The person, who was granted anonymity to speak candidly, said concerns focus on language in the original version of the permitting bill, which would have changed what states and tribes can review from “discharge” to “activity.”
While Democrats and environmentalists pummeled part of the original permitting text, which would have barred states and tribes from considering climate change or emissions when reviewing dredge-and-fill approvals, Republicans worried that Manchin’s changes would have potentially expanded such reviews.
The Trump administration finalized a rule governing the permitting process under Section 401 that narrowed state and tribal authority over certifications, limiting the scope of such reviews from “the activity as a whole” to “discharge only.”
Republicans worried that Manchin’s text would have undone the Trump-era language, which is still in effect today.
Larry Liebesman, a senior adviser at Dawson & Associates, which specializes in water permitting issues, said the Trump rule only allowed states and tribes to focus on point source discharge and was “much more narrow than how EPA had interpreted” the law in the past.
The original Manchin language, in comparison, was more in line with a past Supreme Court opinion by allowing states and tribes to consider impacts of a project to state water quality as a whole, he said.
Sen.
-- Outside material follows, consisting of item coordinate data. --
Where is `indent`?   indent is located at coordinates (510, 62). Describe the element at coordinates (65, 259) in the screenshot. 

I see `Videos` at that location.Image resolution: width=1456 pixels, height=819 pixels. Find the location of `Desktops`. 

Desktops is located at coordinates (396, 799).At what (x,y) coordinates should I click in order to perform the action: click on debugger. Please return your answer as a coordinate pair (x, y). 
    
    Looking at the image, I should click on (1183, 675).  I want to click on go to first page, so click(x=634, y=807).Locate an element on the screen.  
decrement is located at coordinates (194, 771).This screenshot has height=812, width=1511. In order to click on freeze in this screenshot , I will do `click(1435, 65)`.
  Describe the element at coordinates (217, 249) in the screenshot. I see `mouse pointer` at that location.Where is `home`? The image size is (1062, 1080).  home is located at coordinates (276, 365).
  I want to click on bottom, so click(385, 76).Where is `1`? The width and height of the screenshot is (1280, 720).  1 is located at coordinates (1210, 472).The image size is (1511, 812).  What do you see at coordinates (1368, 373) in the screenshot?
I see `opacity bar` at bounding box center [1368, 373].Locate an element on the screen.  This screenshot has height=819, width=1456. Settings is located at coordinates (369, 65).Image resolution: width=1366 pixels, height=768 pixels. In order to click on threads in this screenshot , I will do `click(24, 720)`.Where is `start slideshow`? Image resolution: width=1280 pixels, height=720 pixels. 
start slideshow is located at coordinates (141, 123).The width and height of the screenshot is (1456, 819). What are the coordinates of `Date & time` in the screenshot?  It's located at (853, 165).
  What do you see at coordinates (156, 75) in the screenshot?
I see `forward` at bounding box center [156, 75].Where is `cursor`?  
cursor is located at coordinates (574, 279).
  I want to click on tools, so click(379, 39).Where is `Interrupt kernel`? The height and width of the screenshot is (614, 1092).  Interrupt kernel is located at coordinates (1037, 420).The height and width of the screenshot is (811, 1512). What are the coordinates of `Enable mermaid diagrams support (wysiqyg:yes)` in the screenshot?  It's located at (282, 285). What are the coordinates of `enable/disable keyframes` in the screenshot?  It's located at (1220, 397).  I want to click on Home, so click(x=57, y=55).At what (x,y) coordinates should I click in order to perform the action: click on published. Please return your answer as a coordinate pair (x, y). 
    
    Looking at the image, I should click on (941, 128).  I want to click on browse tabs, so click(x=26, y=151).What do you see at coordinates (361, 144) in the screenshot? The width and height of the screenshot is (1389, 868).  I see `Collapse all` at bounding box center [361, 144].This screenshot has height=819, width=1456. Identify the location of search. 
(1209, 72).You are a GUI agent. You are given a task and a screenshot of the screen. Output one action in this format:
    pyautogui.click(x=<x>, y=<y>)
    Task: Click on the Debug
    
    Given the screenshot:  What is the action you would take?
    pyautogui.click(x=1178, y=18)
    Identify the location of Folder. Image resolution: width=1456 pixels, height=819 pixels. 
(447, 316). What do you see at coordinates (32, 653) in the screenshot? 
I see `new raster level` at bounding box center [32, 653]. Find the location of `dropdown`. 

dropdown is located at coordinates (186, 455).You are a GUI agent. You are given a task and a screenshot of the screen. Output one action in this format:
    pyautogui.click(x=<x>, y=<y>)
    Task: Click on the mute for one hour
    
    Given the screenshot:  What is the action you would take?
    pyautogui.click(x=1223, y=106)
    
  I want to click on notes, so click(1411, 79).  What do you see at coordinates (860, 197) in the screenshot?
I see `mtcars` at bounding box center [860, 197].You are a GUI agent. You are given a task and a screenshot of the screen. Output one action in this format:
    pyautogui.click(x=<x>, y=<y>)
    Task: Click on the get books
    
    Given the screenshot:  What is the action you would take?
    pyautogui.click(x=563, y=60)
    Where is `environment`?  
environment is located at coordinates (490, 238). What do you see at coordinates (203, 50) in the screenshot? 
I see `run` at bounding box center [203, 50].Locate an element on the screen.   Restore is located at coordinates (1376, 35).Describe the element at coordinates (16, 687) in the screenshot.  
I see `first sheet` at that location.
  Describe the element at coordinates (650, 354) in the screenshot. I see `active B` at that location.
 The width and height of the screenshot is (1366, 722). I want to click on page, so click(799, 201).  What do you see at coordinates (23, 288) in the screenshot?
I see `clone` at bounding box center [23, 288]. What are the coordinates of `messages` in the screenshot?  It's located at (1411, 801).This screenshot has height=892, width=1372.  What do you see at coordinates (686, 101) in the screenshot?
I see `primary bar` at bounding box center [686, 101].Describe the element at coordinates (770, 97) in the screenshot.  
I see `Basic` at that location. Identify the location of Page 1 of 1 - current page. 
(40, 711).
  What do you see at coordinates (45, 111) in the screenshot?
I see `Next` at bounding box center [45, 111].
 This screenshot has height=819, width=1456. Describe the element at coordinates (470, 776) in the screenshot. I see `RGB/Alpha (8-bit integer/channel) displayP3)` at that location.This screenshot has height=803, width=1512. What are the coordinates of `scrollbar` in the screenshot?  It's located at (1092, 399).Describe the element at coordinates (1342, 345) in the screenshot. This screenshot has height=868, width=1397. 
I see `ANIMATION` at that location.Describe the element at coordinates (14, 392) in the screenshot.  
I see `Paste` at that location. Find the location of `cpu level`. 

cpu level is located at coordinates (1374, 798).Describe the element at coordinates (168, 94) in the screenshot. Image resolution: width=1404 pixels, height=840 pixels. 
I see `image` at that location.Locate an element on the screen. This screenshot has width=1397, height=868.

Kevin Cramer (R-N.D.), an opponent of Manchin’s permitting reform bill, last week said the legislation would amount to a “watering down, really diluting the standard” for Section 401 permitting.
Still, Moneen Nasmith, a senior attorney at Earthjustice, said the earlier bill would have tied the hands of states and tribes wanting to limit a project’s air emissions, which could ultimately affect water quality.
Another provision would have limited states and tribes’ ability to seek more information from applicants, even if the projects are complex and could have far-reaching effects on water quality, she said.
The original language would have required certifying agencies to make a decision — grant, grant with conditions, deny or waive certification — within a one-year. Such a requirement would have blocked states and tribes from stopping or starting the process to gather more information.
The permitting reform plan still includes provisions to accelerate National Environmental Policy Act reviews and approve the Mountain Valley pipeline project. With many Democrats worried about the environmental repercussions and Republicans skeptical of giving Manchin a win, the effort may collapse after the planned test vote.
Nasmith called negotiations around permitting reform “closed and flawed,” and pointed to EPA’s ongoing efforts to recraft a rule around Section 401 of the Clean Water Act (Greenwire, June 2).
“Industry has been pretty persistent about this, so might it pop up somewhere else,” she said. “We’ll have to wait and see.”
Reporters Jeremy Dillon and Kelsey Brugger contributed.